Kürt siyasetçilerin yargı süreçlerine de değinen Zeydan, davaların hukukla, adaletle alakası olmadığına vurgu yaptı. Zeydan karar duruşması görülecek davası ile ilgili de şunları dile getirdi: "Bu davadaki hiçbir delilin maddi boyutunun olmadığına, siyasi iktidarın yargıya talimat vermesi sonucu soyut iddialarla bu davanın açıldığına Avrupa İnsan Hakları Mahkemesi hükmetti ve Türkiye hükümetini ağır bir şekilde mahkum etti. Bu davalar baştan beri siyasetin yargıya müdahalesiydi, kumpastı, hiçbir delil doğru değildi. Benim canlı kalkan olduğum ve operasyonları engellediğim, yasaklı bölgeye girdiğim iddiası vardı. Oradan en az 15 kilometre uzak olduğumuzu, orada mahsur kalan sivillerin yaşamlarını yitirmemesi adına kamuoyu oluşturma çabası içerisinde olduğumuzu mahkemede dile getiriyorduk. En nihayetinde mahkemenin atadığı bilirkişi raporu da asker ifadeleri de bizi doğruladı. Rapor savcının iddianamesini çürüten bir tespit ortaya koydu. Dolayısıyla tanıklıklar, bilirkişi raporları beraat gerektiren bir süreci önümüze koyuyor.”
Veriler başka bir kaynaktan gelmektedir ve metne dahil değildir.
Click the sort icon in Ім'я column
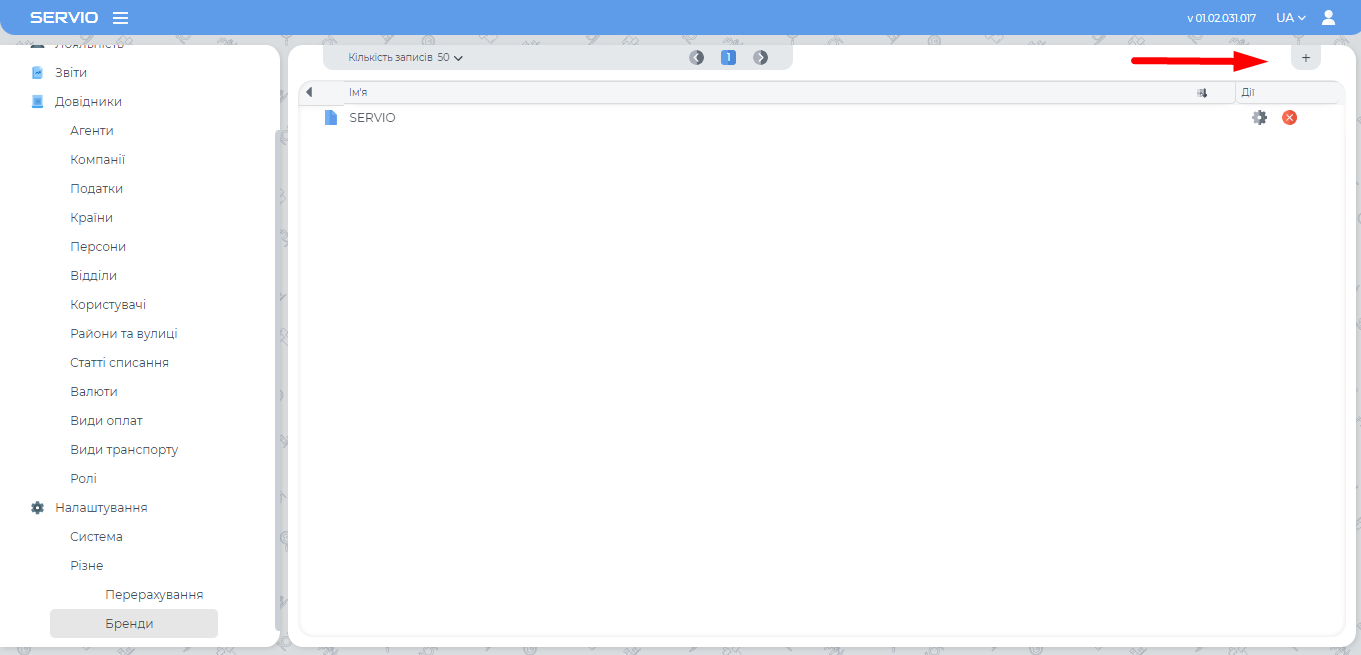Screen dimensions: 1361x655 click(x=1202, y=93)
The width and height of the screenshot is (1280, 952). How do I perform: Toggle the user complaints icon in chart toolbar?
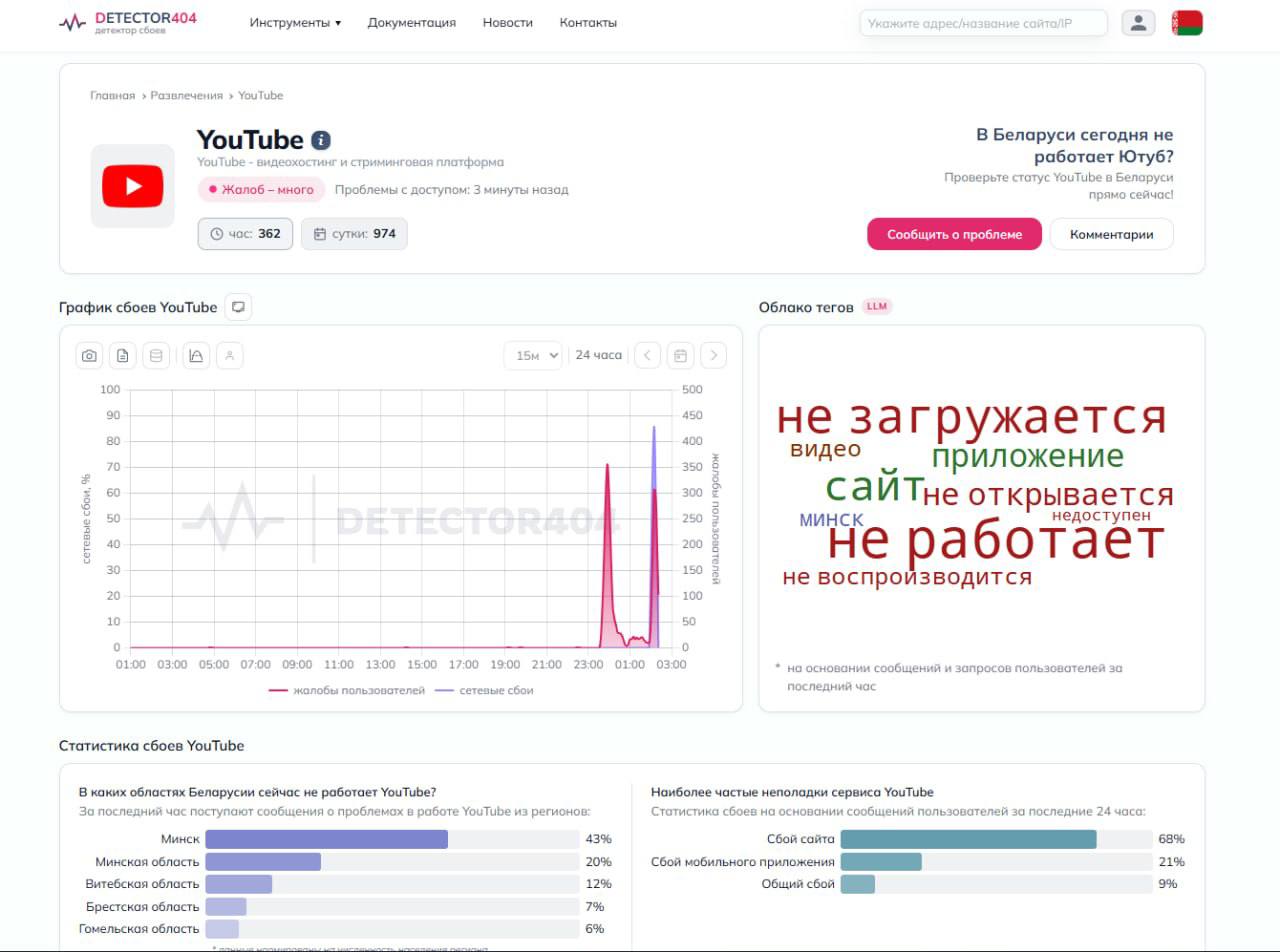[230, 355]
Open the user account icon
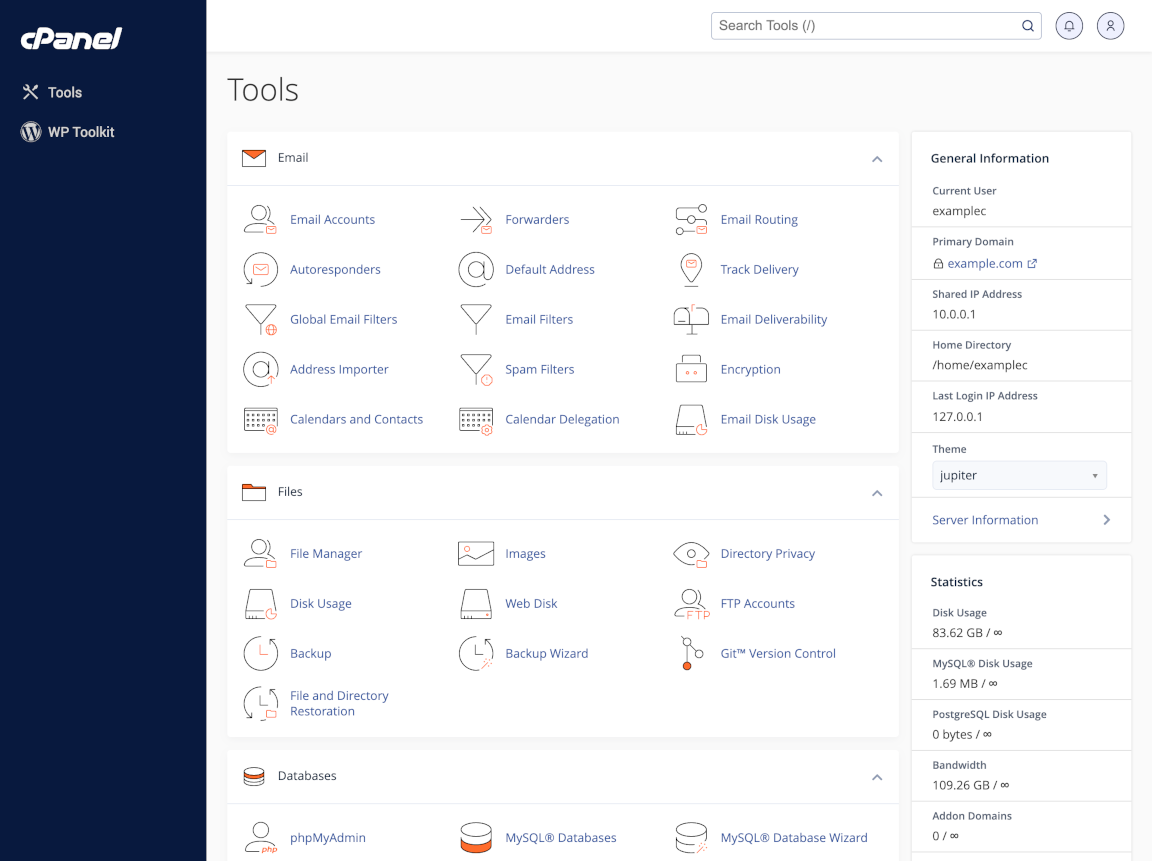 click(x=1110, y=26)
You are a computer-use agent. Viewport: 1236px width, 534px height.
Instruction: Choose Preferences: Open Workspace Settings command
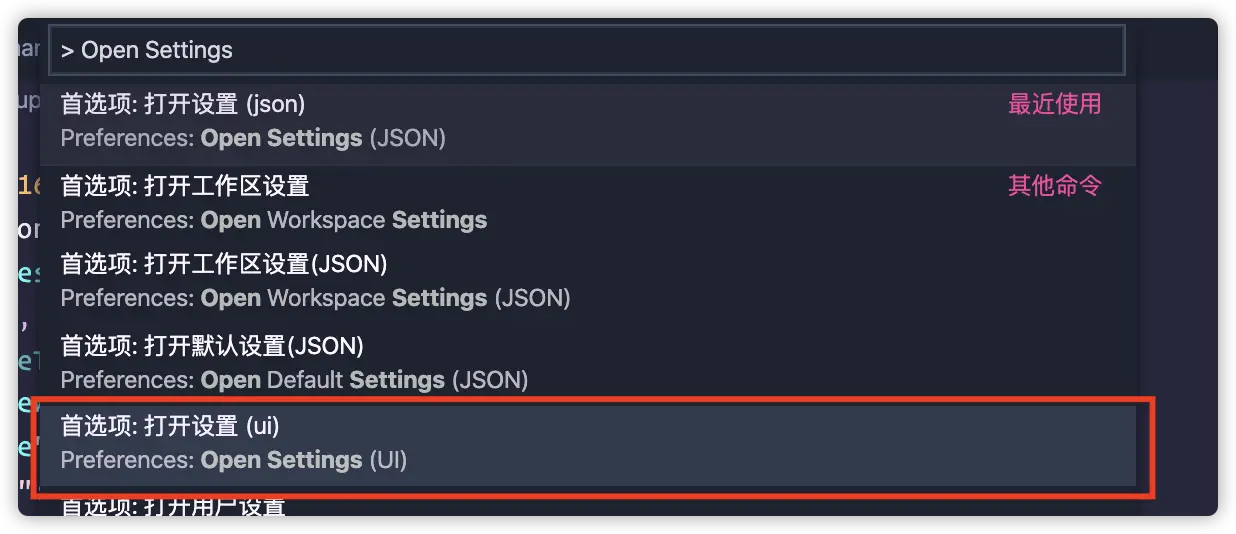[x=588, y=204]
31 Mart seçiminden sonra AKP’li adayın müracaatıyla aynı mahkemenin memnu hakları ortadan kaldıran skandal bir karar verdiğini de hatırlatan Zeydan hem YSK’nin hem Yargıtayın kararı yok hükmünde saydığını belirtti. “AİHM’nin bu kararların siyasal talimatlarla verildiğine hükmettiği kararları varken, dava çürütülmüşken tereddütlerimiz ne yazık ki var” diyen Zeydan son olarak, “Bu dava yeniden Van halkının iradesine çökme girişimidir. Ancak bizler sonuna kadar demokrasiyi, hukuku, adaleti, halkın iradesini koruyacağız. Temennimiz uygulamalardan vazgeçmeleri ve halkın seçilmişlerine görevlerini iade etmeleridir” diye konuştu.